El puerto exterior debía ayudar a que no se produjese un accidente similar de dos formas. Por una parte, está previsto que se trasladen allí los tráficos más peligrosos que en la actualidad se descargan en los muelles interiores de A Coruña. Por el momento ya se han movido allí los de graneles sólidos y en los dos próximos años está previsto completar la obra para trasladar el de petróleo y sus derivados.

Por otra parte, Langosteira debe servir como puerto refugio para los buques en problemas y por el momento está cumpliendo esa función con éxito. Hasta la fecha, ya son cuatro los grandes navíos que han atracado en el puerto cuando sufrían averías. El primero, en el 2014, fue el granelero Grand Breaker, un carguero de 33.000 toneladas con bandera de las Islas Marshall.

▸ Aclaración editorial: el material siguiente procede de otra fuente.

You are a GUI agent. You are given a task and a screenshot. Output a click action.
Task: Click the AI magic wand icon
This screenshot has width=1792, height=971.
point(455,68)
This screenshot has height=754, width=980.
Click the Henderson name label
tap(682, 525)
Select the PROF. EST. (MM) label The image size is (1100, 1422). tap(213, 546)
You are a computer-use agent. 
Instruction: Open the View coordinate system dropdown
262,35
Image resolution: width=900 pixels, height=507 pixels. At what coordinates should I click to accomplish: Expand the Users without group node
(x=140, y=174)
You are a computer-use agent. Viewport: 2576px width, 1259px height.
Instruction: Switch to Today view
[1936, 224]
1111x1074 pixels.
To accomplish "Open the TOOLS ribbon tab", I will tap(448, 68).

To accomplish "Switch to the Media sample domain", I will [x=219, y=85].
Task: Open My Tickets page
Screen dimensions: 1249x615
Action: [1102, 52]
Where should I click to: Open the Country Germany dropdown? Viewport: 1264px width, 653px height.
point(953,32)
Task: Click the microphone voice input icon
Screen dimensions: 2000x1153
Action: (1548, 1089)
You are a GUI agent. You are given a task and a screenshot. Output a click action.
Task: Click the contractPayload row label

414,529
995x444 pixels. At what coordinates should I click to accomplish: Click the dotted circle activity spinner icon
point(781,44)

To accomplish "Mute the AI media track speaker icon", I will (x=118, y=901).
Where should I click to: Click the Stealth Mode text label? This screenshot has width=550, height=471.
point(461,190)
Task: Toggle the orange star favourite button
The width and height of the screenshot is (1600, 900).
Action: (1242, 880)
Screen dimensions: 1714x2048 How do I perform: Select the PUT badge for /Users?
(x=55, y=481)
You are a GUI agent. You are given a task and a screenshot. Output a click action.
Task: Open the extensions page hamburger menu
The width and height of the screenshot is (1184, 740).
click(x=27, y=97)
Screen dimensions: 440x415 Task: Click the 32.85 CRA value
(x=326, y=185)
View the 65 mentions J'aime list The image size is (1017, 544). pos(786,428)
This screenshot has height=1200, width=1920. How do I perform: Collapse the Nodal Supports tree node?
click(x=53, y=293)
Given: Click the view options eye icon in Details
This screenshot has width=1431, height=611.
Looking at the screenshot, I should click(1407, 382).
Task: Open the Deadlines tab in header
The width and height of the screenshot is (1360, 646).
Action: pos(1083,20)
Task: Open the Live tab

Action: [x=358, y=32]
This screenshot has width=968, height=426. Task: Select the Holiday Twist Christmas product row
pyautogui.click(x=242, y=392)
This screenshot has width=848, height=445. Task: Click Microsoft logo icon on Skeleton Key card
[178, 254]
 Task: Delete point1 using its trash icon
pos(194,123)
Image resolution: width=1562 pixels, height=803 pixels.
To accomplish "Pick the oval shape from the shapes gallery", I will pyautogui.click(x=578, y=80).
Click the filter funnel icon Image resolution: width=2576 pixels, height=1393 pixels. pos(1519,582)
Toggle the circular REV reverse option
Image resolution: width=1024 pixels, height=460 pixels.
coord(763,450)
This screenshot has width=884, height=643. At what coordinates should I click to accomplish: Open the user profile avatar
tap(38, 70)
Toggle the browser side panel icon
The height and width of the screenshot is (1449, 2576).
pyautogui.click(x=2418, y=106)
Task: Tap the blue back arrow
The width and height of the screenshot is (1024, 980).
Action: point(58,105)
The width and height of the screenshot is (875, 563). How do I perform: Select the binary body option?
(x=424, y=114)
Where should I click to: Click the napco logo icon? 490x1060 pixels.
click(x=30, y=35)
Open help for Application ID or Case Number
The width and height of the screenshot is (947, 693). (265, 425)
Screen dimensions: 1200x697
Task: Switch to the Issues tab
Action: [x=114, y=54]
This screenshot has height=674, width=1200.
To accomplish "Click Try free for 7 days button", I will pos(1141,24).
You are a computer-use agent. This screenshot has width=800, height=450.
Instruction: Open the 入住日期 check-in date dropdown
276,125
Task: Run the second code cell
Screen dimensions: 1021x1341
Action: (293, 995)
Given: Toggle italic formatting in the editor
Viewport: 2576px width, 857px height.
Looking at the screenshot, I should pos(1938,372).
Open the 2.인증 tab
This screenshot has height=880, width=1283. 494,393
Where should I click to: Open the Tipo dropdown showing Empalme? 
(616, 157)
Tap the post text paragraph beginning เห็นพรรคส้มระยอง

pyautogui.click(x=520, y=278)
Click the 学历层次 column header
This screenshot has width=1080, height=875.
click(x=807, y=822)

El segundo incidente lo protagonizó el enorme portacontenedores MSC Ajaccio. Un buque de 300 metros de eslora que se quedó sin gobierno a 18 millas del cabo Finisterre, con toda su carga y 28 personas a bordo. Salvamento Marítimo, en difíciles condiciones meteorológicas, logró remolcarlo cuando estaba a tres millas de cabo Touriñán. Fue enviado a punta Langosteira, donde atracó con éxito, para ser reparado.

El siguiente susto lo protagonizó el petrolero Max Jacob, de 274 metros de eslora y una carga de 150.000 toneladas de combustible. Una avería le impedía viajar a más de seis nudos. Hicieron falta tres remolcadores para refugiarlo en el puerto exterior.

El último incidente se produjo hace apenas una semana, cuando el quimiquero Njord Cloud sufrió una avería en una de sus turbinas de impulsión mientras navegaba frente a la costa gallega. Con apoyo de los equipos de la Autoridad Portuaria y Capitanía Marítima pudo atracar en el puerto exterior por sus propios medios. Tras ser reparado, ya ha abandonado la dársena coruñesa.

También fueron «rescatados» los tripulantes del barco militar estadounidense Kanawa, que en el 2014 se quedó sin espacio para hacer escala en los muelles interiores. Sus marinos pudieron descansar cuando optaron por llevarlo a Langosteira.